For the first time on Friday, Mr Trump began to sound doubtful about his prospects, telling reporters “time will tell” who occupies the White House as of inauguration day on January 20th next.
Flag-carrying Trump supporters, however, were out in force on Saturday to complain of alleged electoral fraud. Chanting “Stop the steal!”, Four more years!” and “We are the champions!”, they streamed from Freedom Plaza near the White House to the US Supreme Court building on Capitol Hill.
Scores of members of the far-right Proud Boys group, clad in black and with some wearing helmets and ballistic vests, were among the marchers.
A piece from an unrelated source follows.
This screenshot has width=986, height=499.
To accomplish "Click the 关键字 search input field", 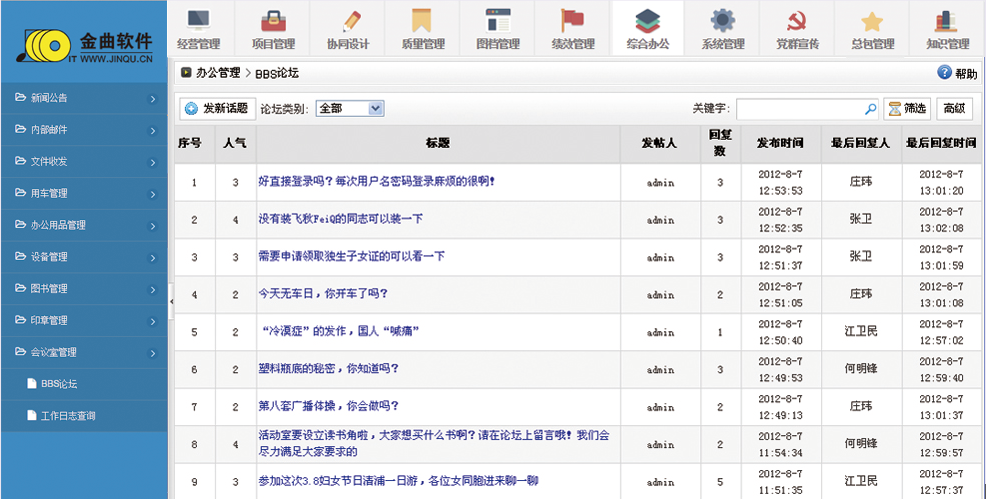I will (798, 108).
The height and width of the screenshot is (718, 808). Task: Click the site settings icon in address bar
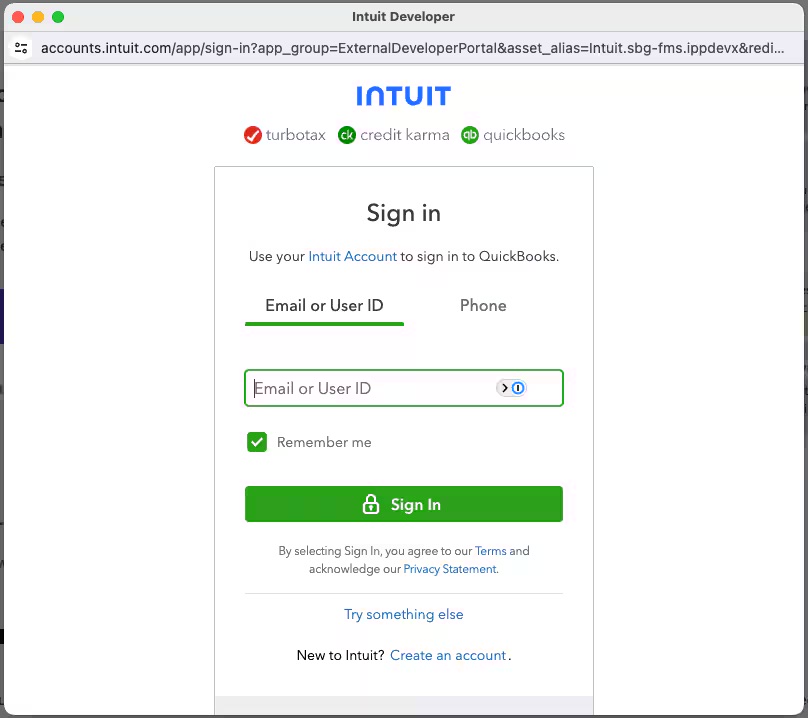pos(21,47)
Some left-wing groups planned counter-demonstrations but there were no reports of major incidents.
Mr Trump’s motorcade briefly drove slowly through the crowds on the way to his golf course in Sterling, Virginia. Video on social media showed Mr Trump, wearing a red baseball cap, waving to his supporters from inside the presidential limousine.
As the marches picked up steam, Mr Biden told reporters in Delaware that he was getting closer to forming his government.
Mr Biden further solidified his victory on Friday as results from Edison Research showed him winning Georgia, giving him a final tally of 306 Electoral College votes, far more than the 270 needed to be elected president and way above Mr Trump’s 232.
The 306 votes was equal to Mr Trump’s tally in his 2016 victory over Hillary Clinton, which at the time he called a “landslide”.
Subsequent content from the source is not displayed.